Supplied material

--- START ---

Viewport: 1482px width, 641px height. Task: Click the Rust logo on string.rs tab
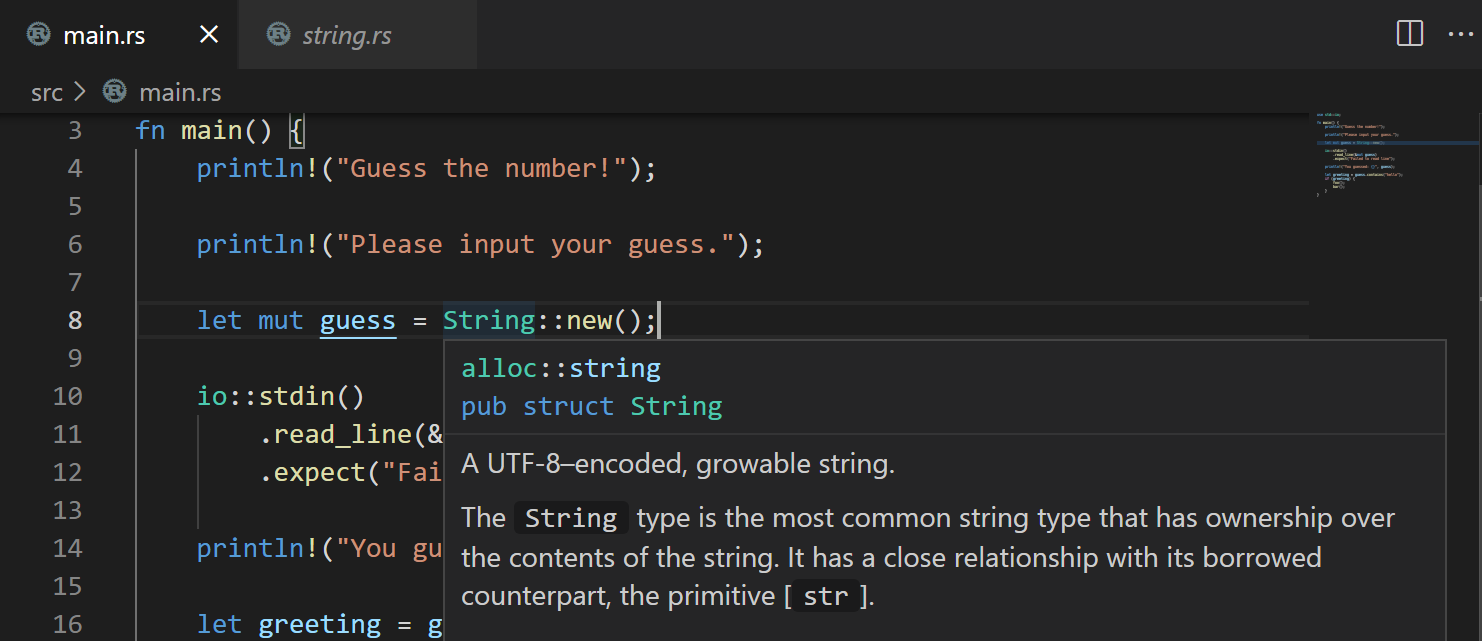point(281,33)
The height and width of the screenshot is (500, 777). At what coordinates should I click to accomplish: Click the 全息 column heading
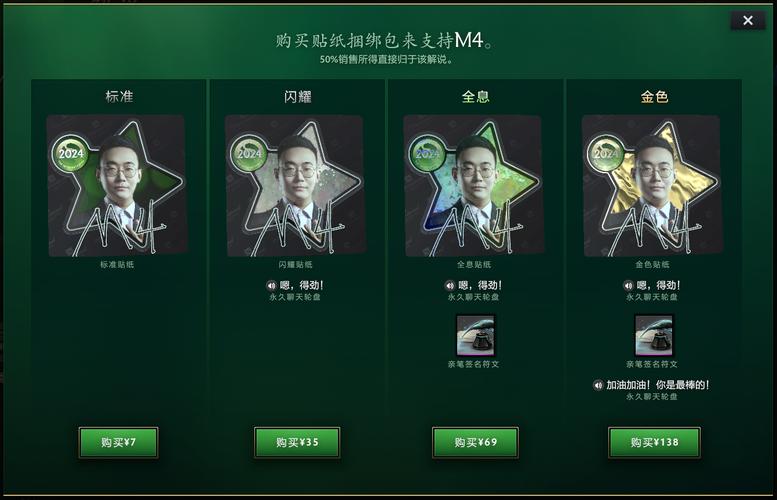[x=475, y=96]
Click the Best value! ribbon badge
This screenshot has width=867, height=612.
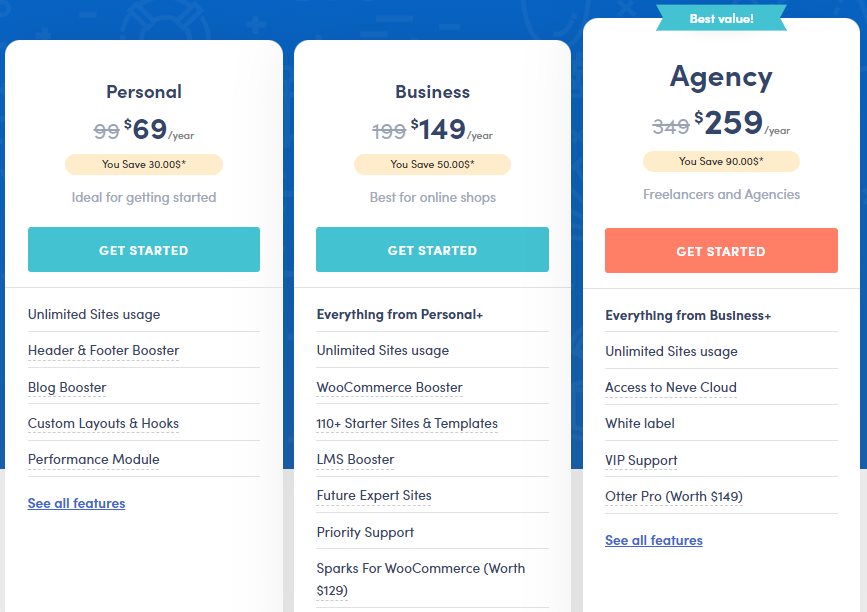click(722, 18)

--- END ---

Work instruction
Would you transcribe all of the data exactly, apart from its pictures?

Answer area
Viewport: 1482px width, 641px height. Task: Click the Rust logo on string.rs tab
point(281,33)
The height and width of the screenshot is (500, 777). At what coordinates should I click to accomplish: Click the 全息 column heading
[x=475, y=96]
Click the Best value! ribbon badge
This screenshot has width=867, height=612.
click(722, 18)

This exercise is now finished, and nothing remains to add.